# LISTED ENTRIES start

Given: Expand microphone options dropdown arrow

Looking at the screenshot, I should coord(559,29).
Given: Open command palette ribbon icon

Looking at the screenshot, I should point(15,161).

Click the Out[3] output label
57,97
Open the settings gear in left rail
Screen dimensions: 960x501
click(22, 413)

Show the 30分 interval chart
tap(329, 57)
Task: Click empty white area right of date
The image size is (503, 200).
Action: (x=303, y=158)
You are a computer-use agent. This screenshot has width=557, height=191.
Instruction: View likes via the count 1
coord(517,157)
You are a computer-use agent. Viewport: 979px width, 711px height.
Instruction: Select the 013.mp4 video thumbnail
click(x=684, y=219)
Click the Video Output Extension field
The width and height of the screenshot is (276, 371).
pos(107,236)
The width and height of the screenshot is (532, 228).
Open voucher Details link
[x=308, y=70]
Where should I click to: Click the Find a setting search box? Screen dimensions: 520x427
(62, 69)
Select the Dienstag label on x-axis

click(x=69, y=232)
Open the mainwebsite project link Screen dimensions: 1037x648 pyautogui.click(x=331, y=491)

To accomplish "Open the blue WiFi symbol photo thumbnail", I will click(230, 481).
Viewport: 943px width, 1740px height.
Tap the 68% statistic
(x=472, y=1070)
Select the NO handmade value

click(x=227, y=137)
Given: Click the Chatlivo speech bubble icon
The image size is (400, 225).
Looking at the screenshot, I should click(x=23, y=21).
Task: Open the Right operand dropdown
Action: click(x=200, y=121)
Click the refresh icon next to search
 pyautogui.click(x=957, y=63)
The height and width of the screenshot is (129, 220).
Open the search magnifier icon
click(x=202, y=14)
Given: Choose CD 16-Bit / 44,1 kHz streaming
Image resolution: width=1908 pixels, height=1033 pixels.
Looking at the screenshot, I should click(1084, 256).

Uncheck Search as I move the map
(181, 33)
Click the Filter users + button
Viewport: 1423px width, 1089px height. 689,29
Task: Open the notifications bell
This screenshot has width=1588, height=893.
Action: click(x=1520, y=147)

# LISTED ENTRIES end

Put every line of the items above into a Markdown table with the columns Row and Line, one numbered row per line. Leave out the blank lines.

WRITTEN REPLY:
| Row | Line |
|---|---|
| 1 | Given: Expand microphone options dropdown arrow |
| 2 | Looking at the screenshot, I should coord(559,29). |
| 3 | Given: Open command palette ribbon icon |
| 4 | Looking at the screenshot, I should point(15,161). |
| 5 | Click the Out[3] output label |
| 6 | 57,97 |
| 7 | Open the settings gear in left rail |
| 8 | Screen dimensions: 960x501 |
| 9 | click(22, 413) |
| 10 | Show the 30分 interval chart |
| 11 | tap(329, 57) |
| 12 | Task: Click empty white area right of date |
| 13 | The image size is (503, 200). |
| 14 | Action: (x=303, y=158) |
| 15 | You are a computer-use agent. This screenshot has width=557, height=191. |
| 16 | Instruction: View likes via the count 1 |
| 17 | coord(517,157) |
| 18 | You are a computer-use agent. Viewport: 979px width, 711px height. |
| 19 | Instruction: Select the 013.mp4 video thumbnail |
| 20 | click(x=684, y=219) |
| 21 | Click the Video Output Extension field |
| 22 | The width and height of the screenshot is (276, 371). |
| 23 | pos(107,236) |
| 24 | The width and height of the screenshot is (532, 228). |
| 25 | Open voucher Details link |
| 26 | [x=308, y=70] |
| 27 | Where should I click to: Click the Find a setting search box? Screen dimensions: 520x427 |
| 28 | (62, 69) |
| 29 | Select the Dienstag label on x-axis |
| 30 | click(x=69, y=232) |
| 31 | Open the mainwebsite project link Screen dimensions: 1037x648 pyautogui.click(x=331, y=491) |
| 32 | To accomplish "Open the blue WiFi symbol photo thumbnail", I will click(230, 481). |
| 33 | Viewport: 943px width, 1740px height. |
| 34 | Tap the 68% statistic |
| 35 | (x=472, y=1070) |
| 36 | Select the NO handmade value |
| 37 | click(x=227, y=137) |
| 38 | Given: Click the Chatlivo speech bubble icon |
| 39 | The image size is (400, 225). |
| 40 | Looking at the screenshot, I should click(x=23, y=21). |
| 41 | Task: Open the Right operand dropdown |
| 42 | Action: click(x=200, y=121) |
| 43 | Click the refresh icon next to search |
| 44 |  pyautogui.click(x=957, y=63) |
| 45 | The height and width of the screenshot is (129, 220). |
| 46 | Open the search magnifier icon |
| 47 | click(x=202, y=14) |
| 48 | Given: Choose CD 16-Bit / 44,1 kHz streaming |
| 49 | Image resolution: width=1908 pixels, height=1033 pixels. |
| 50 | Looking at the screenshot, I should click(1084, 256). |
| 51 | Uncheck Search as I move the map |
| 52 | (181, 33) |
| 53 | Click the Filter users + button |
| 54 | Viewport: 1423px width, 1089px height. 689,29 |
| 55 | Task: Open the notifications bell |
| 56 | This screenshot has width=1588, height=893. |
| 57 | Action: click(x=1520, y=147) |